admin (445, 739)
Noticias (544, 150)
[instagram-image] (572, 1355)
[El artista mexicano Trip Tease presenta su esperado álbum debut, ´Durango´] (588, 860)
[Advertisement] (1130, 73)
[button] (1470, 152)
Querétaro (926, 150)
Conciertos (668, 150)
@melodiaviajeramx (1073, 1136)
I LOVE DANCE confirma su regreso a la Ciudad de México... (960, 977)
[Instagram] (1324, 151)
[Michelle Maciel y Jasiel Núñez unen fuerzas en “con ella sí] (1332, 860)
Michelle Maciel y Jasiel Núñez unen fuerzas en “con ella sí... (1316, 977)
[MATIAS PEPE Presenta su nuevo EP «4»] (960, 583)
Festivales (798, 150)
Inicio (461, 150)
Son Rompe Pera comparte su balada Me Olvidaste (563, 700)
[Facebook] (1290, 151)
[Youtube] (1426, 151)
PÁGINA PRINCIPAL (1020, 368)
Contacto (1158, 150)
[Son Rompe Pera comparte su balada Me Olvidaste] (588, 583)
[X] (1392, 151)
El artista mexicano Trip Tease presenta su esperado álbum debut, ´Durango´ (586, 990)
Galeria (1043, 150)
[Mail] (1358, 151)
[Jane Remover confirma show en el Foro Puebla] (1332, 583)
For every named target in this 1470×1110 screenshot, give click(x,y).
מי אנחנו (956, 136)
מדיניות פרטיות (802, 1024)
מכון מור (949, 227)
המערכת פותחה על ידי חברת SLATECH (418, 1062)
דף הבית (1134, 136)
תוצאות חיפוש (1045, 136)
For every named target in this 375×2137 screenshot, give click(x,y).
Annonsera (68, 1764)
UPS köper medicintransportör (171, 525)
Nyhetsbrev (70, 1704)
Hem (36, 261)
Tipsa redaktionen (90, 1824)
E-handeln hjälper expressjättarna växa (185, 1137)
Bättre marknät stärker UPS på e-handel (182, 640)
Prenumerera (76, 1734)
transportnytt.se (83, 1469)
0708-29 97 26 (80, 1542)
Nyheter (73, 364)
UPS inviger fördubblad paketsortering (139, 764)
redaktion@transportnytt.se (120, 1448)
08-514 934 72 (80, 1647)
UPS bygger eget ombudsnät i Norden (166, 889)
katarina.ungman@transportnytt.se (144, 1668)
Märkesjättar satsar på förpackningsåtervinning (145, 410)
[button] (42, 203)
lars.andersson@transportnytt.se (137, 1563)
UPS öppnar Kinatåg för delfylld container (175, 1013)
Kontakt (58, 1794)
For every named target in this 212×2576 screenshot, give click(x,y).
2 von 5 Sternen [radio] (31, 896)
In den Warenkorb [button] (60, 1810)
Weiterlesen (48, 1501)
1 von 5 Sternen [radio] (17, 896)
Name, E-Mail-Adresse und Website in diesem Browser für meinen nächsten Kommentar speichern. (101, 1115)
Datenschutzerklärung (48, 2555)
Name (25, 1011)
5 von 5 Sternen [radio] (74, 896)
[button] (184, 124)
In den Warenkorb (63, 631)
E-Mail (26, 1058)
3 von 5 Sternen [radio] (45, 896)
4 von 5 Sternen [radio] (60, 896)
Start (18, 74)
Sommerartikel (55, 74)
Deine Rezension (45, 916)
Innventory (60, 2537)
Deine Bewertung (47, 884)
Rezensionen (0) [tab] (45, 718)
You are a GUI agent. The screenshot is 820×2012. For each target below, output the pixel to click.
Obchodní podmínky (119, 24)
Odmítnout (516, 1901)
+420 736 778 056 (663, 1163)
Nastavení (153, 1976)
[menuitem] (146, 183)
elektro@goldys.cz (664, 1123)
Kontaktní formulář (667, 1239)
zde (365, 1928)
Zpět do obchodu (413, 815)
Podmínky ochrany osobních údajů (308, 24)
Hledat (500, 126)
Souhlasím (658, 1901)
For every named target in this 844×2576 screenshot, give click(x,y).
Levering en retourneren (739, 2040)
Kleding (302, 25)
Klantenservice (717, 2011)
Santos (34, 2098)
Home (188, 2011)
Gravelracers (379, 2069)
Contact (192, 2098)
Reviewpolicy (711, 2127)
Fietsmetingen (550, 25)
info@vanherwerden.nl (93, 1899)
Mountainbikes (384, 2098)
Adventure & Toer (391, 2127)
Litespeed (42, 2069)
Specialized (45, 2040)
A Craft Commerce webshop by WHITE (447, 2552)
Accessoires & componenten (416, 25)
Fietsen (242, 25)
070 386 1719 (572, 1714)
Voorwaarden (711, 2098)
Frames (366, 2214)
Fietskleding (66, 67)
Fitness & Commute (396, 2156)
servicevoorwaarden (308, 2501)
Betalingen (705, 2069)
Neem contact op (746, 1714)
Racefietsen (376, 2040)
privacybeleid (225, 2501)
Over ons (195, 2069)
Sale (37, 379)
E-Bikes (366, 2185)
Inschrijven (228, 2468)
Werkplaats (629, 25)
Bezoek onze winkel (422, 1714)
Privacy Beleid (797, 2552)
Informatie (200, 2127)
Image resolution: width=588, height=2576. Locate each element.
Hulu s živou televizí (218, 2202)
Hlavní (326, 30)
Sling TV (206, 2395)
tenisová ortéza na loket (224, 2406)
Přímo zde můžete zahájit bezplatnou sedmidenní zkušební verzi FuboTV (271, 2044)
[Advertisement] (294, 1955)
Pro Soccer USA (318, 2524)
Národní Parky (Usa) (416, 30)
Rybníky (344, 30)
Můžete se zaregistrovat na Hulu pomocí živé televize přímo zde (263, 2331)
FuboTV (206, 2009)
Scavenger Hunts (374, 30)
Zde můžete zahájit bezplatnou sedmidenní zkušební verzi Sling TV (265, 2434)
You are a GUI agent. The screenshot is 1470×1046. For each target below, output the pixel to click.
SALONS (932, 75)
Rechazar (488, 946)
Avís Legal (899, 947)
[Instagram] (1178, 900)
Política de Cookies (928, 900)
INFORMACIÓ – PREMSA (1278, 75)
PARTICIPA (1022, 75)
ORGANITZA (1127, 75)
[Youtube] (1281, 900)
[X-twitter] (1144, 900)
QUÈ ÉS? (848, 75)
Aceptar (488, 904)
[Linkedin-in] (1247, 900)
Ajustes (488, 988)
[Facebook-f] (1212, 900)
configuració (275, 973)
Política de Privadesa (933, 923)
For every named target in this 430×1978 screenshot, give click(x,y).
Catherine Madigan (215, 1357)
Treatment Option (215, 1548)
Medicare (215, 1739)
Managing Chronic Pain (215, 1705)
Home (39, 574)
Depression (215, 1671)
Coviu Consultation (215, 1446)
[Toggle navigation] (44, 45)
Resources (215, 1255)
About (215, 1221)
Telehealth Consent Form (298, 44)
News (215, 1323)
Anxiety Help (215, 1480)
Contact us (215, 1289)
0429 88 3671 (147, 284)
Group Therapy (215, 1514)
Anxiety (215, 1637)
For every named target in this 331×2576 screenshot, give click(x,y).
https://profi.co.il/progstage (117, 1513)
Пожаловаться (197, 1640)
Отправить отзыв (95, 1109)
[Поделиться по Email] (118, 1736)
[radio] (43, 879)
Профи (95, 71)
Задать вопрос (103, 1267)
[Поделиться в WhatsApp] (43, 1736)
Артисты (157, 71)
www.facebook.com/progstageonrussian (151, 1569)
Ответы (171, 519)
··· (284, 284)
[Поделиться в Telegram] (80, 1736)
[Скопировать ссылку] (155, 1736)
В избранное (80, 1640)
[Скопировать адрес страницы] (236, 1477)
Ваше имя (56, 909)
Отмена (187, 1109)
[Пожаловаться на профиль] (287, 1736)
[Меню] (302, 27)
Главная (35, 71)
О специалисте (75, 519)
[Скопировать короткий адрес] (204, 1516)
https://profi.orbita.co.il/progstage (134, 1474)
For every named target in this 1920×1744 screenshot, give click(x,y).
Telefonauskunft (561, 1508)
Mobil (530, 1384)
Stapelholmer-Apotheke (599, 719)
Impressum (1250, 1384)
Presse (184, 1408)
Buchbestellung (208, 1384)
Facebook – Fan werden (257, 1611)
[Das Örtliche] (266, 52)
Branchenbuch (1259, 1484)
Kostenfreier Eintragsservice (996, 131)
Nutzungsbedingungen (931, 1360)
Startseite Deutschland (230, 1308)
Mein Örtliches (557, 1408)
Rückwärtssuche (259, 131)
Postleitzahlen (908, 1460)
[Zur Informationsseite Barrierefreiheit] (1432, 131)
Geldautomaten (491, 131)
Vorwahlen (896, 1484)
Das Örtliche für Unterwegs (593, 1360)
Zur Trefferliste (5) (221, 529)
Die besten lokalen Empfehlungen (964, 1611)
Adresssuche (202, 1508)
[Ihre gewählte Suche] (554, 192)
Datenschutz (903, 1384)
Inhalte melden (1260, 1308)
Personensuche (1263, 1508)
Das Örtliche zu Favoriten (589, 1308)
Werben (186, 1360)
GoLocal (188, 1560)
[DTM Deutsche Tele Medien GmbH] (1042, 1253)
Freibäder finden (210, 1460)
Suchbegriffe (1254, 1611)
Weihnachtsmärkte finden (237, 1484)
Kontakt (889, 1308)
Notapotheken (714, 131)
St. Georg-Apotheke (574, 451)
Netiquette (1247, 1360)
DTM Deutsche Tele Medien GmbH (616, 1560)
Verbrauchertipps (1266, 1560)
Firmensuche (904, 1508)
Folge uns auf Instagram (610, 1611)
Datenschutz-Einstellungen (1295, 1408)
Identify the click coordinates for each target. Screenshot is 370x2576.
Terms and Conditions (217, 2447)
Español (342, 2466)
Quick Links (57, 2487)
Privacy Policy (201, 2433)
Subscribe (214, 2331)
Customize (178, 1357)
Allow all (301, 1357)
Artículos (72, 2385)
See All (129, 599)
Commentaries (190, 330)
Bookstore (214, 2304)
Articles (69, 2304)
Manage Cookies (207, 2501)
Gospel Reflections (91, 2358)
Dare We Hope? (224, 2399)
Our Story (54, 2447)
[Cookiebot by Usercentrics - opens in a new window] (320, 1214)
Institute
--
- _TASK GOAL_: Determine how many lines above contain "confirma" and respond with that number only.

- _EXERCISE RESULT_: 2